[Instructions for the task] Every record must be retyped exactly as it reads.

*** Material supplied

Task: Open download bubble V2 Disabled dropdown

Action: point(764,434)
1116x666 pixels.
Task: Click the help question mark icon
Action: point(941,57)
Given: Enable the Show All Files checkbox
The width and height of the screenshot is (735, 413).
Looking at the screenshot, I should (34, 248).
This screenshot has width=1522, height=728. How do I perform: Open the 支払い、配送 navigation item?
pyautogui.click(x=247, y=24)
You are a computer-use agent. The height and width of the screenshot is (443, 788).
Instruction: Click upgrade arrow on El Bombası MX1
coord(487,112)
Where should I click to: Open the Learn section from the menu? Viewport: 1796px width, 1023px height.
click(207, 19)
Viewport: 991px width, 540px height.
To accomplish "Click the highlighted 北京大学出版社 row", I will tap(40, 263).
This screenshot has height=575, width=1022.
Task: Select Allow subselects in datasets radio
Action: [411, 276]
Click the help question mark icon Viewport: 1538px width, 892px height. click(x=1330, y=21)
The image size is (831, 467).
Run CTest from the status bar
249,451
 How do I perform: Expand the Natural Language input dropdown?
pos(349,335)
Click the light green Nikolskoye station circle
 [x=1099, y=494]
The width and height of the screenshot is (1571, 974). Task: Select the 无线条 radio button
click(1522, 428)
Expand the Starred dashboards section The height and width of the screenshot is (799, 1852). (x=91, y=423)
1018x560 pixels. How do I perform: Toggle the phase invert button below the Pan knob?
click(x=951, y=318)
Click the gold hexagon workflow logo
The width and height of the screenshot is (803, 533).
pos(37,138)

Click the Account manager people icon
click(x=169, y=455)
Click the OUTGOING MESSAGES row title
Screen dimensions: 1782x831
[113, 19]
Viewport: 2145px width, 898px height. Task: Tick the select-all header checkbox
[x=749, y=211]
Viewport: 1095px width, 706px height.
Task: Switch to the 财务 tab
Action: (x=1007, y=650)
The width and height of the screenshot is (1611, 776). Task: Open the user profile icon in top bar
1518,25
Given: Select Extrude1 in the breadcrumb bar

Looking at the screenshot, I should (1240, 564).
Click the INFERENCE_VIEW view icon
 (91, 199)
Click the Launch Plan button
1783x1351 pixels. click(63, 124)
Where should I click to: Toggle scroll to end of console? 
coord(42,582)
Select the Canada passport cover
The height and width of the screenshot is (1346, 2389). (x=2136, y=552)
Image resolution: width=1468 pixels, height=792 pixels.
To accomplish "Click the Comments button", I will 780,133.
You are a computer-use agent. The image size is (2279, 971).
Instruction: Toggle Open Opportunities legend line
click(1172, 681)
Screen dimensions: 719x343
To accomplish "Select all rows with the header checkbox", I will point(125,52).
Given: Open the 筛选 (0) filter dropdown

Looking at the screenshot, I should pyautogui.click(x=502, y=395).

******

[Response to the task]
Task: Open download bubble V2 Disabled dropdown

Action: point(764,434)
1116x666 pixels.
Task: Click the help question mark icon
Action: point(941,57)
Given: Enable the Show All Files checkbox
The width and height of the screenshot is (735, 413).
Looking at the screenshot, I should (34, 248).
This screenshot has width=1522, height=728. How do I perform: Open the 支払い、配送 navigation item?
pyautogui.click(x=247, y=24)
You are a computer-use agent. The height and width of the screenshot is (443, 788).
Instruction: Click upgrade arrow on El Bombası MX1
coord(487,112)
Where should I click to: Open the Learn section from the menu? Viewport: 1796px width, 1023px height.
click(207, 19)
Viewport: 991px width, 540px height.
To accomplish "Click the highlighted 北京大学出版社 row", I will tap(40, 263).
This screenshot has height=575, width=1022.
Task: Select Allow subselects in datasets radio
Action: [411, 276]
Click the help question mark icon Viewport: 1538px width, 892px height. click(x=1330, y=21)
The image size is (831, 467).
Run CTest from the status bar
249,451
 How do I perform: Expand the Natural Language input dropdown?
pos(349,335)
Click the light green Nikolskoye station circle
 [x=1099, y=494]
The width and height of the screenshot is (1571, 974). Task: Select the 无线条 radio button
click(1522, 428)
Expand the Starred dashboards section The height and width of the screenshot is (799, 1852). (x=91, y=423)
1018x560 pixels. How do I perform: Toggle the phase invert button below the Pan knob?
click(x=951, y=318)
Click the gold hexagon workflow logo
The width and height of the screenshot is (803, 533).
pos(37,138)

Click the Account manager people icon
click(x=169, y=455)
Click the OUTGOING MESSAGES row title
Screen dimensions: 1782x831
[113, 19]
Viewport: 2145px width, 898px height. Task: Tick the select-all header checkbox
[x=749, y=211]
Viewport: 1095px width, 706px height.
Task: Switch to the 财务 tab
Action: (x=1007, y=650)
The width and height of the screenshot is (1611, 776). Task: Open the user profile icon in top bar
1518,25
Given: Select Extrude1 in the breadcrumb bar

Looking at the screenshot, I should (1240, 564).
Click the INFERENCE_VIEW view icon
 (91, 199)
Click the Launch Plan button
1783x1351 pixels. click(63, 124)
Where should I click to: Toggle scroll to end of console? 
coord(42,582)
Select the Canada passport cover
The height and width of the screenshot is (1346, 2389). (x=2136, y=552)
Image resolution: width=1468 pixels, height=792 pixels.
To accomplish "Click the Comments button", I will 780,133.
You are a computer-use agent. The image size is (2279, 971).
Instruction: Toggle Open Opportunities legend line
click(1172, 681)
Screen dimensions: 719x343
To accomplish "Select all rows with the header checkbox", I will point(125,52).
Given: Open the 筛选 (0) filter dropdown

Looking at the screenshot, I should pyautogui.click(x=502, y=395).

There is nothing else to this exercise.